ONE reason Cretan agriculture is so successful – other than having the weather and the three harvests – is there is no such thing as massive landownership. In fact, speaking as best I could to several Cretans, “owning” land is almost an alien notion.

It’s as if they consider the land to “own” them. This, of course, is also an ancient Highland belief. But we in Caithness have lost this with our current notions of landlords and the feudalism which goes along with it. In Crete the land is worked co-operatively.

Since World War Two and the subsequent civil war, Crete has enjoyed a comparatively long period of peace and with peace comes industry and one can see that with almost every square inch of ground having something growing on it. This is important because Crete is also one long mountain chain, so good ground is limited to the coastal plains and the plateaus but it is worked assiduously.

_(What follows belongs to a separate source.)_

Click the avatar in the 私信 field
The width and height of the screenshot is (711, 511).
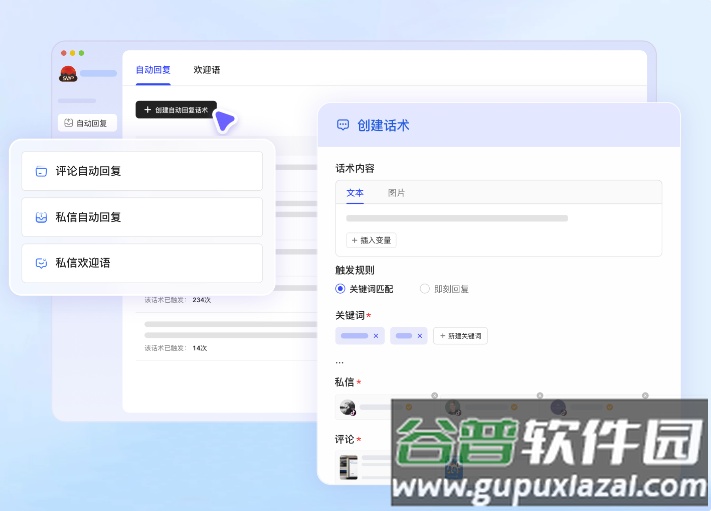point(347,407)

That Caithness could say the same? Sadly in 2011 much of our largest parishes of Reay and Latheron are still empty of the people needed to work the land, as are parts of Halkirk and Skinnet. The question we have to ask is why is that? If Caithness, in these post-decommissioning years, is to have a reasonable fighting chance at a future then the question of who owns the land and why has to be at the forefront of our thinking.

You cannot just go to Crete and buy several thousand acres of land even if you had the money. There are laws which stipulate this residential clause and that land use condition. In Caithness anyone can buy anything as long as they have the necessary cash. This renders us powerless. Is it not a coincidence our MP is one of the largest landowners in the Highlands?

Caithness is a relatively fertile land to live upon. We may not have three harvests a season but, if we realise our potential both politically and culturally, we should be aiming at increasing our population, not watching it get onto trains, boats, busses and trains never to return.

Crete, despite its natural riches, has similar problems to Caithness – but even as part of a nation which is heading towards more severe financial turbulence, it at least has the resilience to do something ? about it.